その表情は、以前見せたようにとても生き生きとしていました。
「電は私たちの大切な妹なんだから……もし、司令官が見放しても、例えどんな事があっても……私たちだけは決して電を見放さないわ」
次いで、響ちゃんと雷ちゃんも私を見据えました。
その表情は、暁ちゃんと同じく、とても生き生きとしていました。
「今度は必ず護るよ。最後まで、みんな一緒だ」
「そうよ、電! 私たちがいるじゃない! 何も心配する事はないわ!」
私はお姉ちゃん達に泣きそうになりながら答えました。
「……はい。ありがとうなのです」
私はお姉ちゃん達の言葉を胸にしまい込み、お姉ちゃん達と別れ、ひとり執務室へと向かいました。
──────
「……ごめんなさい、お姉ちゃん」
執務室へと向かう廊下の途中。
私の口からぽつりと漏れた呟きと同時に、お姉ちゃん達の励ましの声が、風のように何処かへ消えたような錯覚を覚えました。
私は甘えん坊なのです、弱い妹なのです。
中途半端な、ダメな妹なのです。
それなのに、お姉ちゃん達の優しさについつい甘えてしまう。
そんな私が嫌になりました。
私はお姉ちゃん達だけは私を受け入れてくれると期待してしまいました。
そんな打算を持ってしまう、私自身が嫌になりました。
そして、お姉ちゃん達がそんな私のせいで、軽巡のお姉ちゃんや空母のお姉さんみたいに、ある日突然、居なくなってしまう事がとても怖かったのです。
私はふらついた足取りで、執務室へと向かいました。
──────
「……作戦室からの報告書及び衛星写真には、君は大破した空母ヲ級と接触。
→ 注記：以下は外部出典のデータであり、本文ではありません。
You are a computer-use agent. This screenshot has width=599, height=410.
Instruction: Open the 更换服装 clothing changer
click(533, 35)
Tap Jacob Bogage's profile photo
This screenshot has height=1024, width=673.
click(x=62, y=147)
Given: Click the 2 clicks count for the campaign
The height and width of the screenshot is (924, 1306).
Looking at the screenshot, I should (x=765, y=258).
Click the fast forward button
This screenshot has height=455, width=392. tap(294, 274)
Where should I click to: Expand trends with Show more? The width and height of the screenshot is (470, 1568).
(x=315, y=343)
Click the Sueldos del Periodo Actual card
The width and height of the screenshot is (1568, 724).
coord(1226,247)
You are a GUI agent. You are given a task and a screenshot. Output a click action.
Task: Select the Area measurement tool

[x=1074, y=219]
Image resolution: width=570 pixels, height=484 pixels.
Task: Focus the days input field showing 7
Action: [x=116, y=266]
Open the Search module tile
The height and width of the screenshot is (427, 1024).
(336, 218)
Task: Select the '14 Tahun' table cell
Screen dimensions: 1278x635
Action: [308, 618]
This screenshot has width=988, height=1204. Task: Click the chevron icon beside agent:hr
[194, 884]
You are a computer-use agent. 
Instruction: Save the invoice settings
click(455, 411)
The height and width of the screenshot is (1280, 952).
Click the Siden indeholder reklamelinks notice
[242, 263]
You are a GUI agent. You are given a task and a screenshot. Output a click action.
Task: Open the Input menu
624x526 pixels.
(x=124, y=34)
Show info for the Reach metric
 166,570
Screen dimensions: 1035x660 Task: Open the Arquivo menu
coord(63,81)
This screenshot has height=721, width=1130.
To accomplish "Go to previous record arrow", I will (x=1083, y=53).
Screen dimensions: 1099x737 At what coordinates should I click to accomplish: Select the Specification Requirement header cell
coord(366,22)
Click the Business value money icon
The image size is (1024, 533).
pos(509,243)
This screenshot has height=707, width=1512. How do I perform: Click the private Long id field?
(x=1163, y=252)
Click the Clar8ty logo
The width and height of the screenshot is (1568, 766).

その後、応急処置用の備品を明け渡し、離脱したとある」
一枚の報告書を流し目で見ながら話す司令官さんの声色はとても冷たいものでした。
何も言わず、ただ俯いている私をしばらく見つめた後、言葉を続けます。
「いくら終戦があまり遠くない未来とは言え、まだ戦争中だ。これは立派な内通行為と言える」
司令官さんは深い溜息を吐きました。
「駆逐艦・電、本件について何か言い分は?」
その溜息は、私に対しての失望なのでしょうか。
それが司令官さんの私に対しての評価なのでしょうか。
私は私が今まで生きてきた事の意味が更に無くなったような錯覚を覚えました。
私は無理やり口を開き、司令官さんに返答しました。
「ごめんなさい……全て事実なのです……」
「……そうか」
司令官さんはもう一度深い溜息を吐き、書類から目を離し、私に視線を投げかけました。
その静かな目は、いつもの柔和な目とは違い、まるで海底のように深い眼差しなのでした。
「では、何故このような事をした?」
「……それは」
私は答えようとしました。
──待ってなのです。
そもそも、私は何故あのような行動をとったのでしょうか。
『電ちゃんは「人間」だよ』
『ソレトモ同情カ? ハッ、兵器風情が「人間」ノ真似事ナンテ滑稽ダナ!』
何故、私は敵を助けたのでしょうか。
これではまるで敵の言うように、「人間」の真似事なのです。
──滑稽なのです。
『貴様は「兵器」だ』
『貴様ラハ所詮、人間ニ使ワレルダケノ「兵器」ニ過ギナイ』
そうなのです。
私は「兵器」なのです。
深海棲艦を倒すのが任務なのです。
それが私が、今まで生きてきた意味なのです。
──ですが、その任務を全うできませんでした。
でも、あの時の私はそれ以外考えられませんでした。
敵を助ける以外、考えられませんでした。
私のやってきた意味は。
私が生きてきた意味は。
結局のところ、私の今まで生きてきた意味を、私自身が否定してしまったのです。
「……」
「……答えられないのか?」
沈黙は続きます。
時間が解決してくれればどんなに楽だったでしょうか。
ですが、司令官さんの海底の様な目がそうさせてはくれませんでした。
どう話せば、司令官さんが納得してくれるのか。
どう話せば、司令官さんに弁明できるのか。
私は何か話そうをしますが、考えがまとまらず、喉から先、声が出てきませんでした。
司令官さんはそんな私をただ静かに見つめ続けますが、数分の後、諦めたように口を開きます。
「……この場合、規定では軍規違反による処罰を与えねばならん。当然、連帯責任で君たち姉妹もだ」
その言葉に私は絶望しました。
私は青ざめ、震える唇を必死に開き、叫びました。
「そんな……! お姉ちゃん達は関係なく、全て私の勝手な判断でやったことなのです……! 処罰でしたら私だけ……!」
理性的な言葉を司令官さんに投げかけ、弁明しようとしますが、月並みな言葉しか浮かばず、やがて感情を吐き出せないもどかしさに下唇を噛み、俯きました。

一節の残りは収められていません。